Entries provided =>

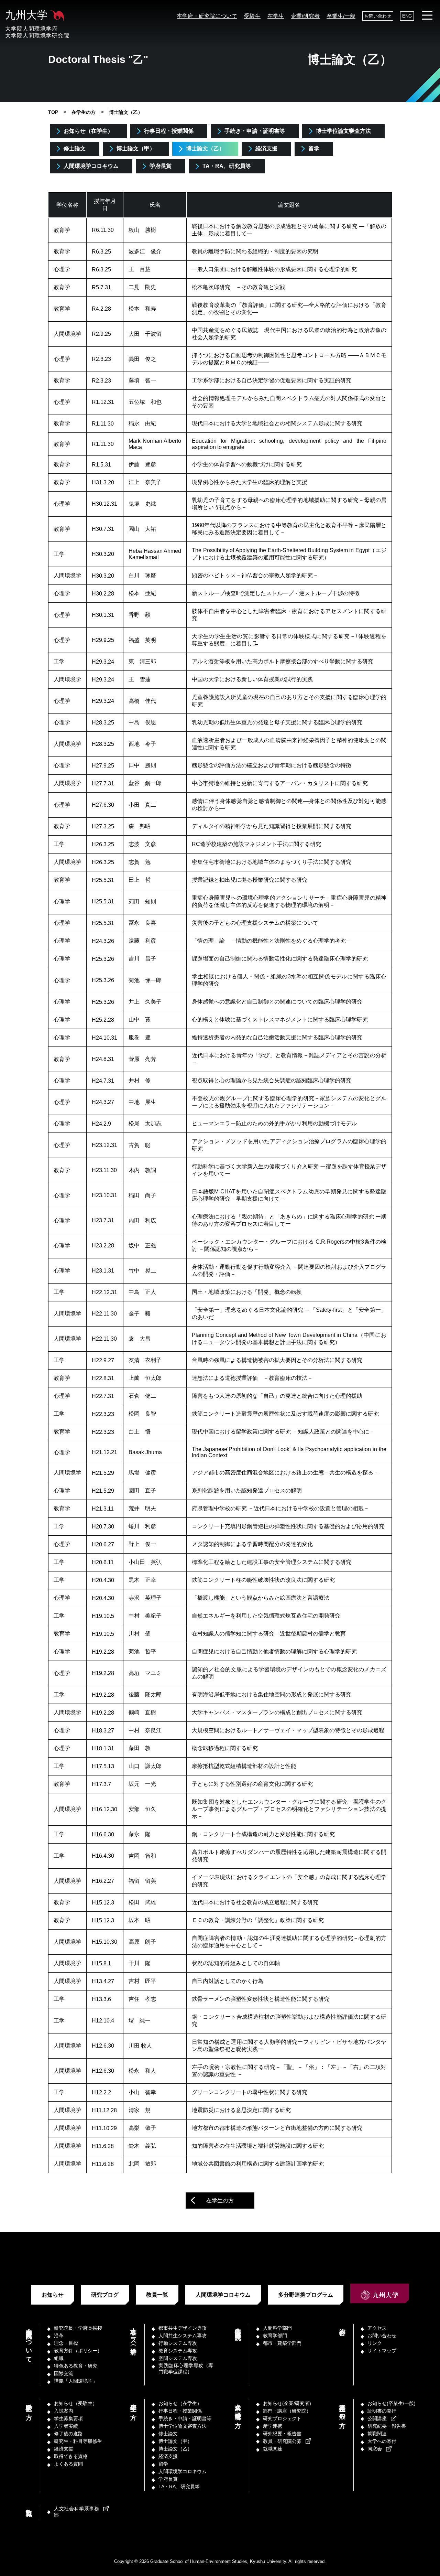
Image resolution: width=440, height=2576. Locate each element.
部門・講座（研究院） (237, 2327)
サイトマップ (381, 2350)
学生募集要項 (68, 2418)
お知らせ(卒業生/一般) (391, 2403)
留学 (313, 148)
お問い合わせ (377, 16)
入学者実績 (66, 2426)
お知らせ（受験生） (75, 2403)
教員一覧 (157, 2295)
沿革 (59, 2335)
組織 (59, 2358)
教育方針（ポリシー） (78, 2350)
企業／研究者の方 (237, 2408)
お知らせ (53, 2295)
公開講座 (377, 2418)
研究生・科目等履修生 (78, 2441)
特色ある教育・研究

Problem to work on => Your task is to repeat the material above exactly, without its pictures.

Expected answer =>
Image resolution: width=440, height=2576. Locate each element.
部門・講座（研究院） (237, 2327)
サイトマップ (381, 2350)
学生募集要項 (68, 2418)
お知らせ(卒業生/一般) (391, 2403)
留学 (313, 148)
お問い合わせ (377, 16)
入学者実績 (66, 2426)
お知らせ（受験生） (75, 2403)
教員一覧 (157, 2295)
沿革 (59, 2335)
組織 (59, 2358)
教育方針（ポリシー） (78, 2350)
企業／研究者の方 (237, 2408)
お知らせ (53, 2295)
公開講座 (377, 2418)
研究生・科目等履修生 (78, 2441)
特色ある教育・研究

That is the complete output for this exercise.